##### RECORDS SHOWN #####

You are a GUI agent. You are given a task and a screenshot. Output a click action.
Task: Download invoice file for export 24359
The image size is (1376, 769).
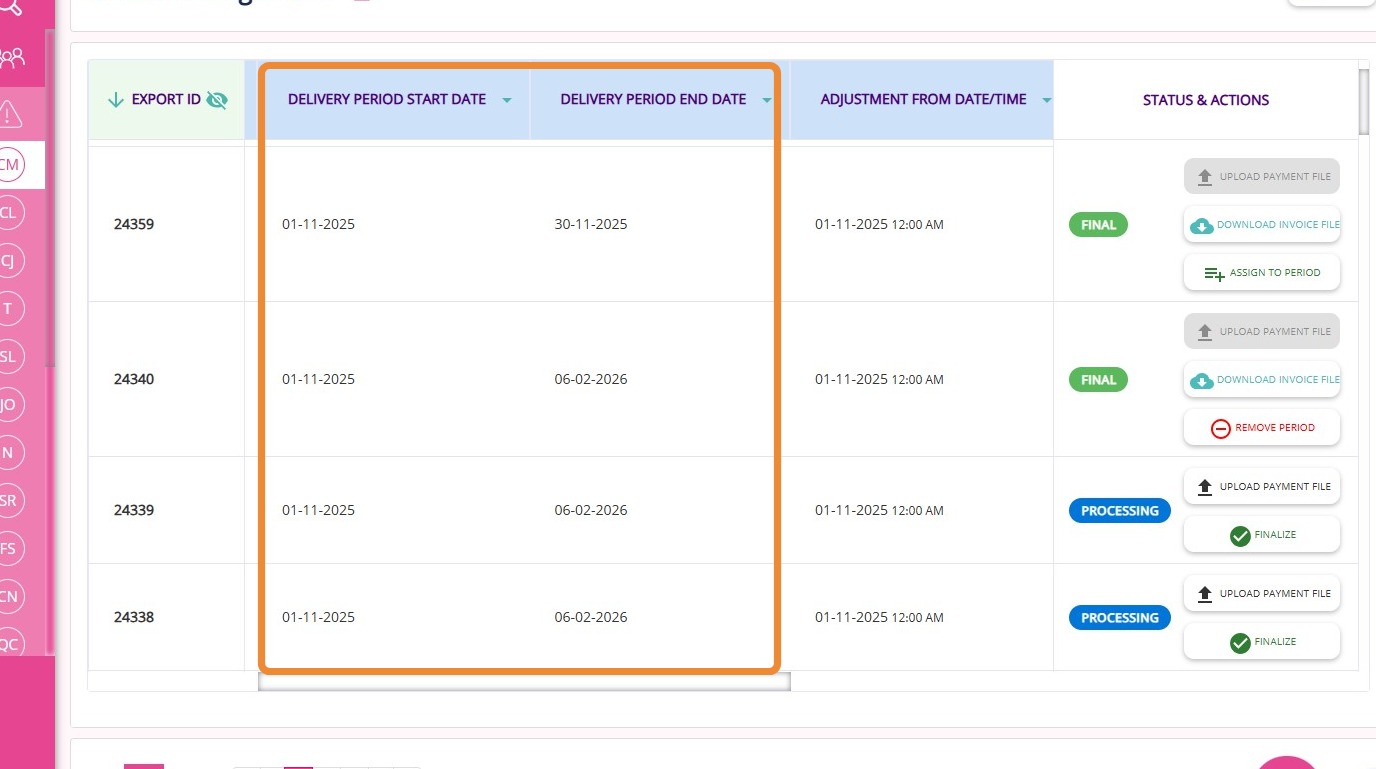click(x=1262, y=225)
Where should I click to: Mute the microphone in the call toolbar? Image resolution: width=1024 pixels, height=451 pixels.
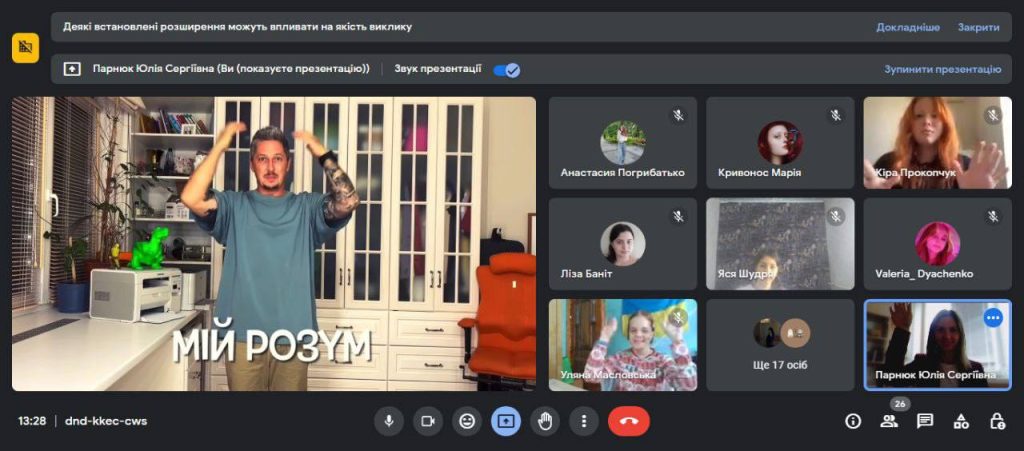[389, 421]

#####

- _TASK GOAL_: Go through the entries above and write them out again exactly, images left behind.

- _SOLVED PROBLEM_:
You are a GUI agent. You are given a task and a screenshot. Output a click action.
Task: Download invoice file for export 24359
The image size is (1376, 769).
click(x=1262, y=225)
Where should I click to: Mute the microphone in the call toolbar? Image resolution: width=1024 pixels, height=451 pixels.
[389, 421]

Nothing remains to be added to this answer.